Bene, a questo punto dobbiamo riprendere un sostantivo che abbiamo appena scritto: malinconia. È stato utilizzata come pietra miliare per descrivere lo stato “mentale” (oltre che sociale, politico, economico etc) del Paese nell’ultimo Rapporto Censis presentato nei giorni scorsi e alquanto ignorato nella stampa nazionale. Leggiamo : “Quella del 2022 non è una Italia sull’orlo di una crisi di nervi: si cerca una profilassi per l’immunizzazione dai pericoli correnti. Ma i meccanismi proiettivi, che spingevano le persone a fare sacrifici per essere migliori, adesso risultano inceppati e la società indulge alla malinconia.  Che significa esattamente questo temine e perché potrebbe riassumere il sentimento nazionale alla fine dell’anno in corso? Dalla Treccani leggiamo : “μέλας «nero» e χολή «bile», propr. «bile nera»; cfr. atrabile]. Pensiero, avvenimento, ricordo che rende tristi, depressi”. Leggiamo poi che Ippocrate considerava la “malinconia” come derivato della prevalenza di uno dei quatto “umori” presenti negli organismi umani ovvero  sangue, acqua, bile gialla e bile nera. Per ognuno di essi si riconducono quattro “toni” mentali e corrispondenti atteggiamenti: sanguigno, flemmatico (da flegma), collerico e, appunto, melanconico. Brutalmente e semplificando: lo stato melanconico è tipico dell’umore nero.
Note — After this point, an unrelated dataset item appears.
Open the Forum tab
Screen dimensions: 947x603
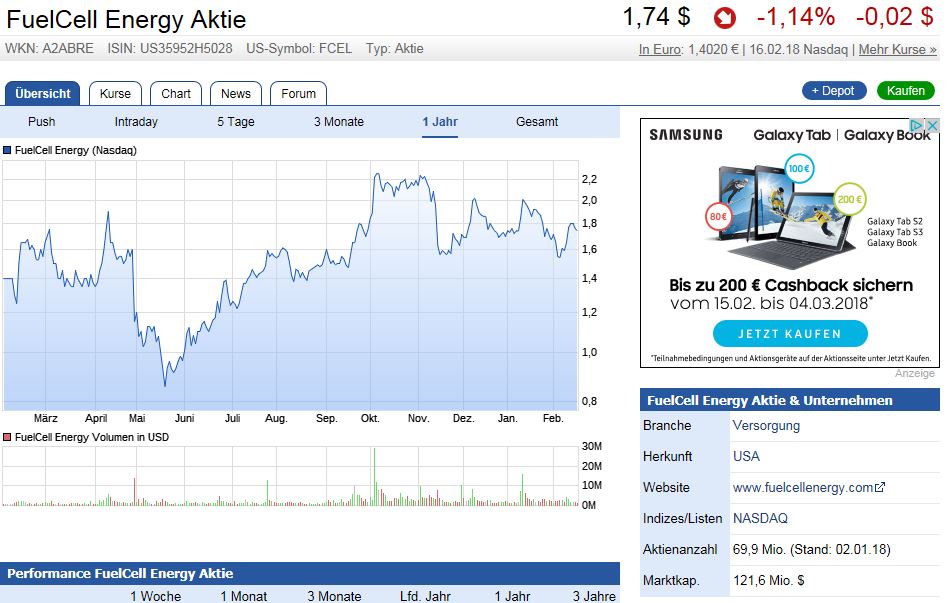(x=298, y=93)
Il Censis, ha colto nel segno: la grande mutazione genetica in corso nella società italiana è il frutto di grandi tensioni dalle quali è difficile sfuggire: la pandemia, la guerra, l’economia e l’assenza (o forse la percezione di essa) di un disegno strategico in grado di fornire coesione sociale, identità individuale e collettiva. Molti anni addietro lo scrisse bene De Rita: “Un Paese in mezzo la mare con le vele spente e senza direzione verso cui andare”. Ognuno si salva come può: ci si ritira nei comodi rifugi che ognuno è in grado di costruire e poi speriamo che possa andare meglio.

In questo clima, con questo quadro, c’è da essere entusiasti e ottimisti? All’apparenza poco: tant’è che sempre il Censis ci dice che gli italiani sono molto preoccupati  per oltre il 50% della possibilità che possa iniziare una guerra mondiale e scoppiare una bomba atomica.

Ovviamente, direbbe Fuortes, ci incuriosisce molto riflettere su come e su quanto questo sentimento nazionale viene espresso, riflesso e raccontato dalla Rai. Ovviamente, la malinconia non è misurabile con l’Auditel  e non esistono altri metodi di valutazione. Si tratta solo di sottili percezioni, di vaghe intuizioni, di leggere sensazioni: in questo esatto momento la Rai non ha un progetto, non ha un nuovo Contratto di Servizio e un nuovo piano Industriale. Non solo non si sa se e quando li potrà avere ma nemmeno di quale segno potranno essere: sopravvivere con il “pareggio di bilancio” o sviluppare rischiando oltre la siepe?

Avvertiamo anche noi un certo senso di malinconia.